§ Aim
Can you render every line of the records below as a JSON list of strings, one string per line, with blank lines and the pictures left out?

....

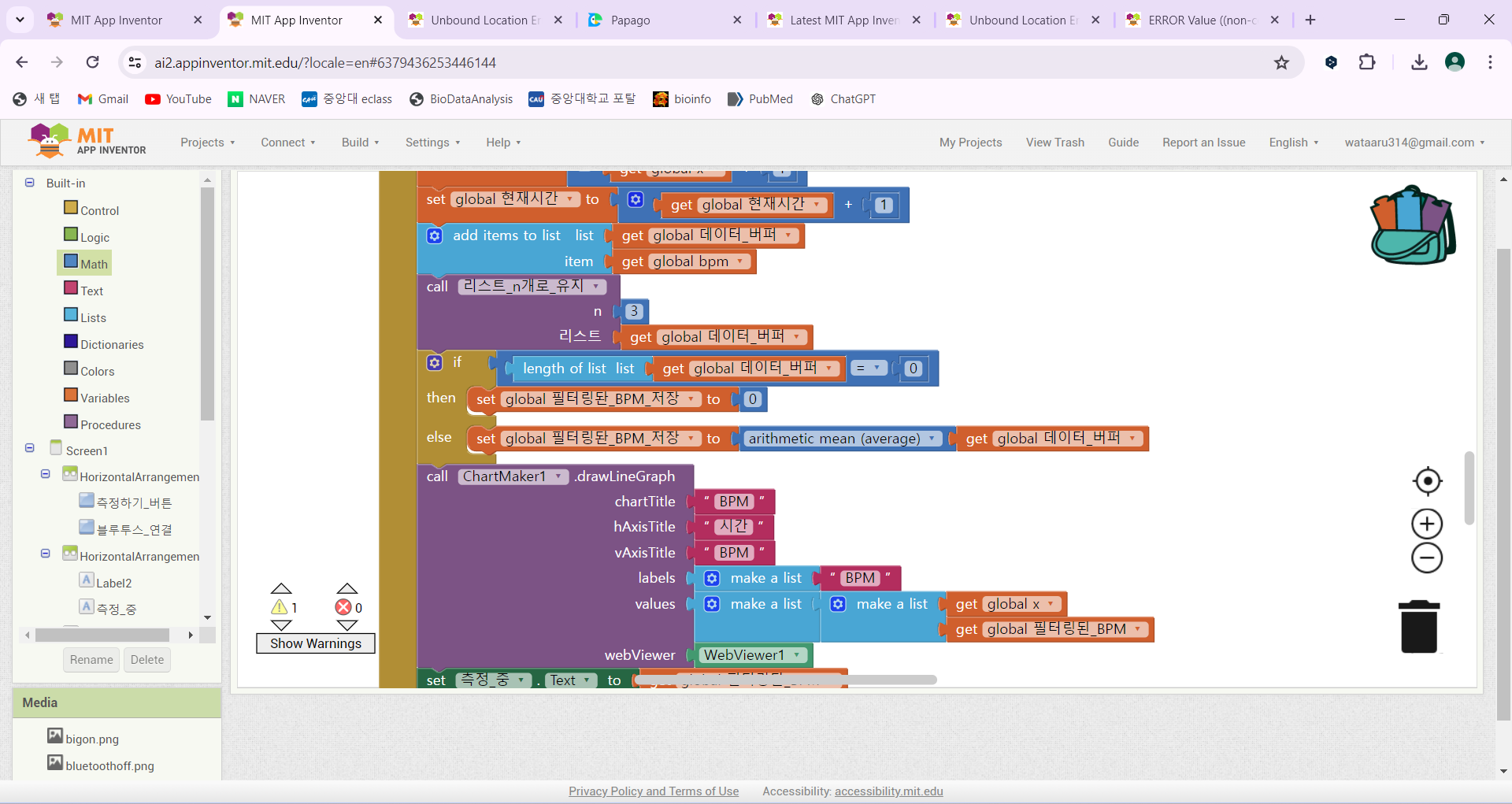The image size is (1512, 804).
Task: Collapse the Screen1 tree node
Action: click(30, 448)
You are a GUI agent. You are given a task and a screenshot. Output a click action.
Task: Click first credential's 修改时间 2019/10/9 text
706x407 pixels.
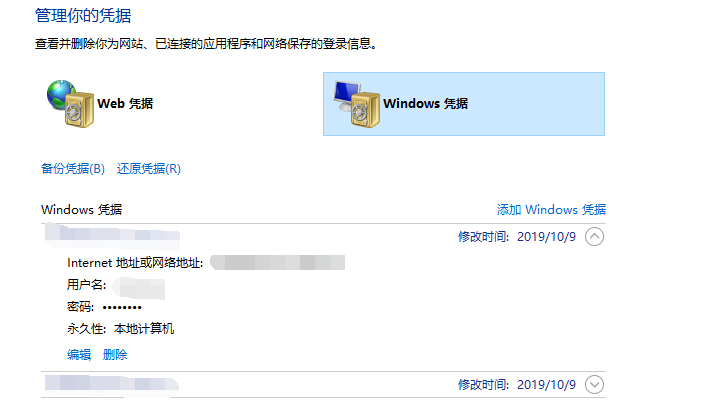tap(517, 237)
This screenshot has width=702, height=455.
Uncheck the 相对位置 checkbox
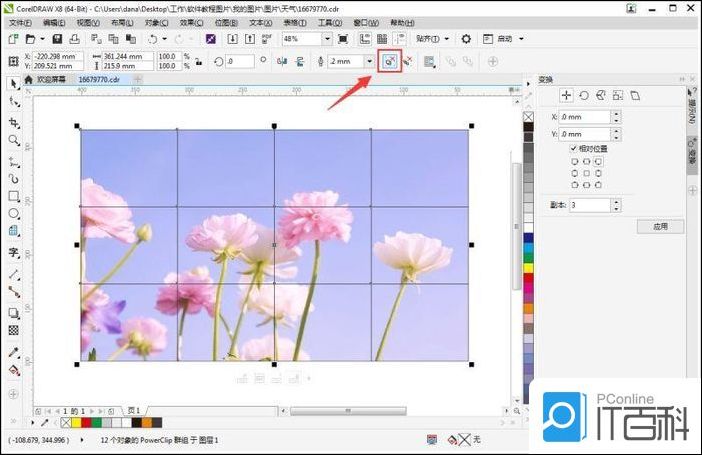click(573, 148)
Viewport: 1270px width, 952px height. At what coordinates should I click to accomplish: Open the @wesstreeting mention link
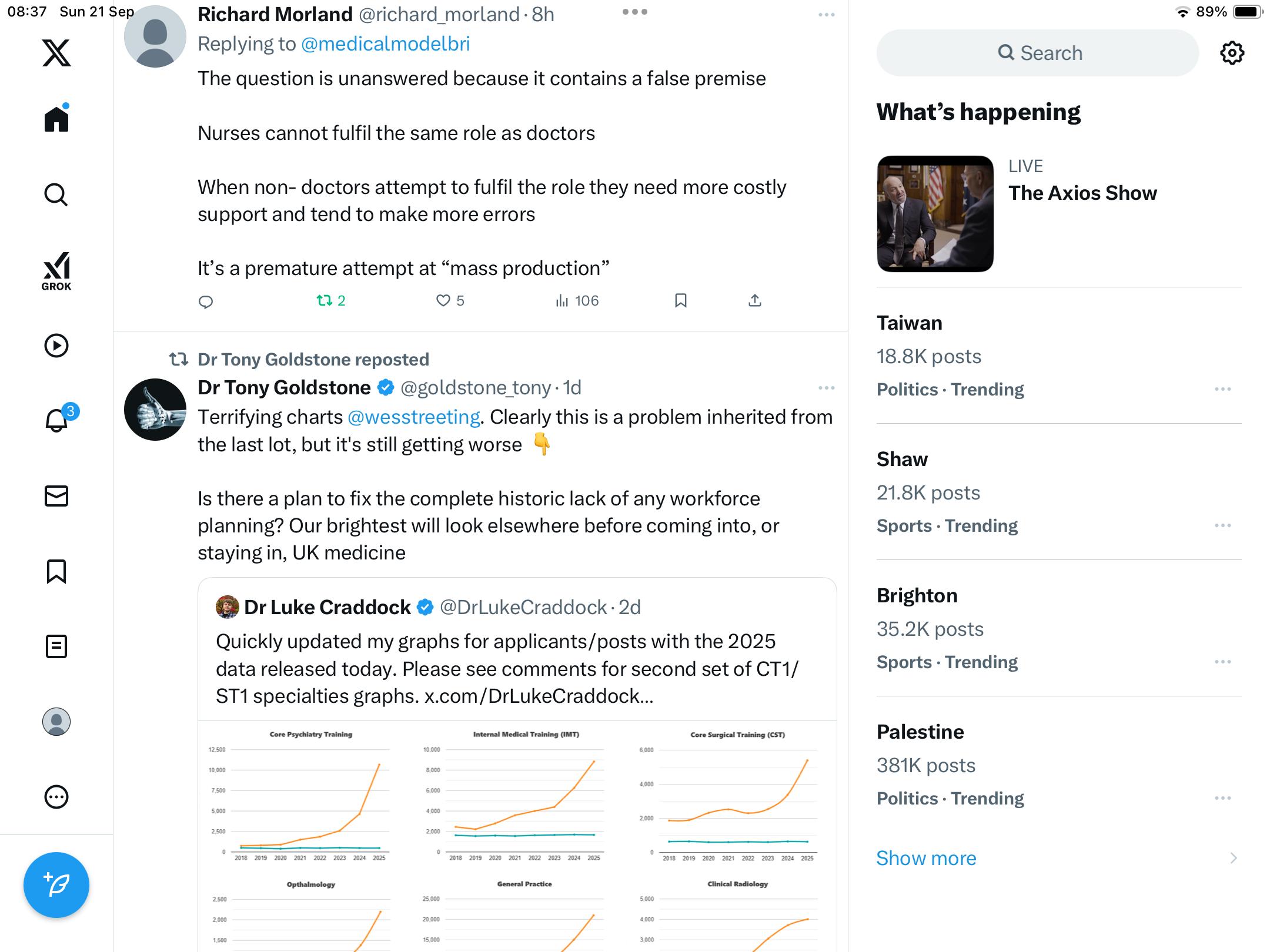(x=414, y=417)
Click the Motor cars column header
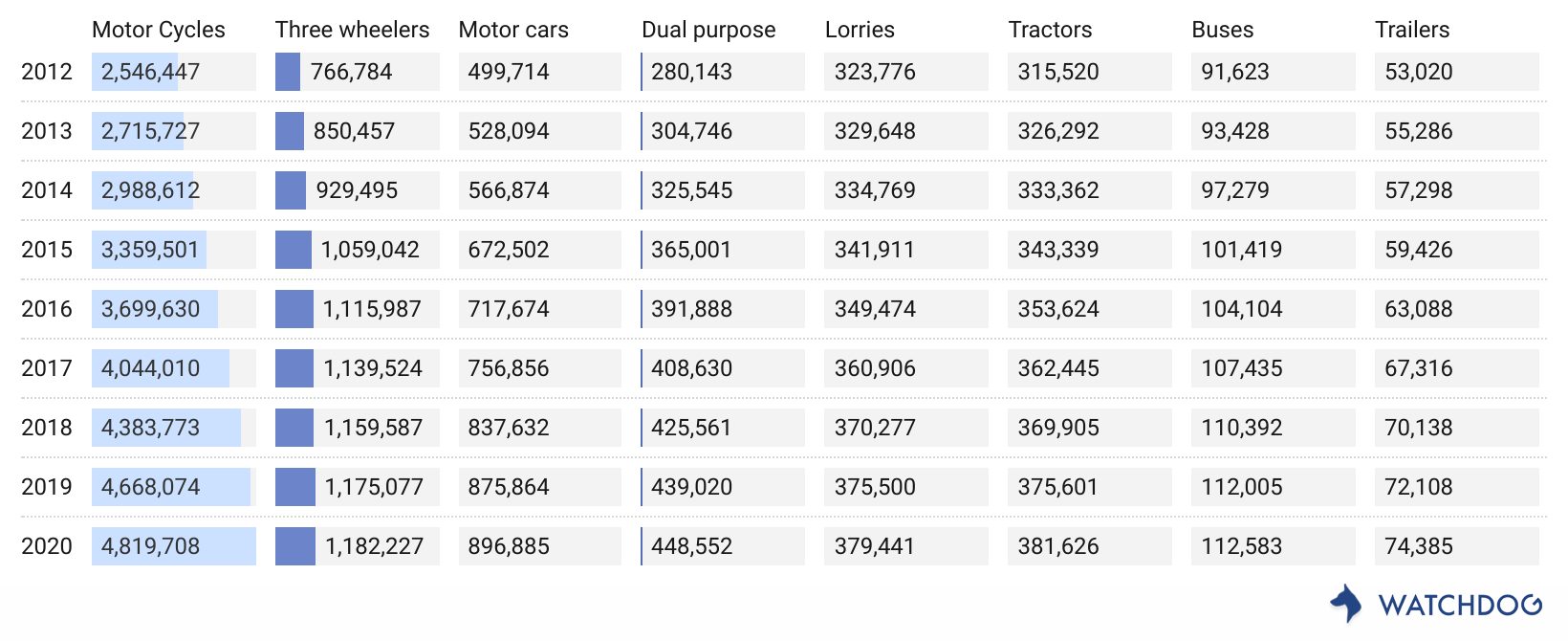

....

§ The output
[
  "The image size is (1512, 804).",
  "Task: Collapse the Screen1 tree node",
  "Action: click(30, 448)",
  "You are a GUI agent. You are given a task and a screenshot. Output a click action.",
  "Task: Click first credential's 修改时间 2019/10/9 text",
  "706x407 pixels.",
  "tap(517, 237)",
  "This screenshot has width=702, height=455.",
  "Uncheck the 相对位置 checkbox",
  "click(573, 148)",
  "Viewport: 1270px width, 952px height. At what coordinates should I click to accomplish: Open the @wesstreeting mention link",
  "(x=414, y=417)",
  "Click the Motor cars column header"
]